# Proposition 10

To cut a given uncut straight line similarly to a given cut straight line.

Let AB be the given uncut straight line, and AC the straight line cut at the points D and E, and let them be so placed as to contain any angle.

I.31

Join CB, and draw DF and EG through D and E parallel to CB, and draw DHK through D parallel to AB.

I.34

Therefore each of the figures FH and HB is a parallelogram. Therefore DH equals FG and HK equals GB.

VI.2

Now, since the straight line EH is parallel to a side CK of the triangle DCK, therefore, proportionally, DE is to EC as DH is to HK.

V.7

But DH equals FG, and HK equals GB, therefore DE is to EC as FG is to GB.

VI.2

Again, since DF is parallel to a side EG of the triangle AEG, therefore, proportionally, AD is to DE as AF is to FG.

But it was also proved that DE is to EC as FG is to GB, therefore DE is to EC as FG is to GB, and AD is to DE as AF is to FG.
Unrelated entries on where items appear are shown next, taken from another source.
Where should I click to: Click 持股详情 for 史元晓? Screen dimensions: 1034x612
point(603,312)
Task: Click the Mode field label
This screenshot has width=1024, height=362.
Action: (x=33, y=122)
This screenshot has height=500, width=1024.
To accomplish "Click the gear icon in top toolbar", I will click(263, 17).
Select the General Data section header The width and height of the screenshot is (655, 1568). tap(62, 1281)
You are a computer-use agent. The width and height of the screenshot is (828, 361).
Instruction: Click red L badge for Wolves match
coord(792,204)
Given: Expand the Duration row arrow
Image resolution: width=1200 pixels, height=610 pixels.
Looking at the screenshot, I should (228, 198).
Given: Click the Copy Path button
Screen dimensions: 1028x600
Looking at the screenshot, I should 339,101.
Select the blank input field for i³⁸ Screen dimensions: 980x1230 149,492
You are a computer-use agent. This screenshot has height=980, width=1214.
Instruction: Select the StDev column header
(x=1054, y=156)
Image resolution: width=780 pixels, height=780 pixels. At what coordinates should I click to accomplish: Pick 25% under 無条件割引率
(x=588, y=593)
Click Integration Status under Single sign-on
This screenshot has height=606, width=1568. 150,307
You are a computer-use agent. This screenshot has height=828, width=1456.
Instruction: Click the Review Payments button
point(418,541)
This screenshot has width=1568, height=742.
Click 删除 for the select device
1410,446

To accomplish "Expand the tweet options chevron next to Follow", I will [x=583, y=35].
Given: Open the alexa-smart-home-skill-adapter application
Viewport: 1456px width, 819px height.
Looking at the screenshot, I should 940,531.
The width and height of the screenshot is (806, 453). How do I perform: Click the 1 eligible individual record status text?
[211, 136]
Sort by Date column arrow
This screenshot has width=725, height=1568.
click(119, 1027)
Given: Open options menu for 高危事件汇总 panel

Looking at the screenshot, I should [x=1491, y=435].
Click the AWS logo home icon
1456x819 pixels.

Therefore the given uncut straight line AB has been cut similarly to the given cut straight line AC.

Q.E.F.

## Guide

In a sense, this proposition is a generalization of the last one VI.9. Prop. VI.9 cut a line into two parts whose ratio was a given numerical ratio. This proposition cuts a line into two parts whose ratio is a given ratio of two other lines. Both propositions rely on VI.2 as a basis to make any conclusion about the ratio of two lines.

#### Use of this construction

This proposition is not used later in the Elements, but it is a basic construction of geometry.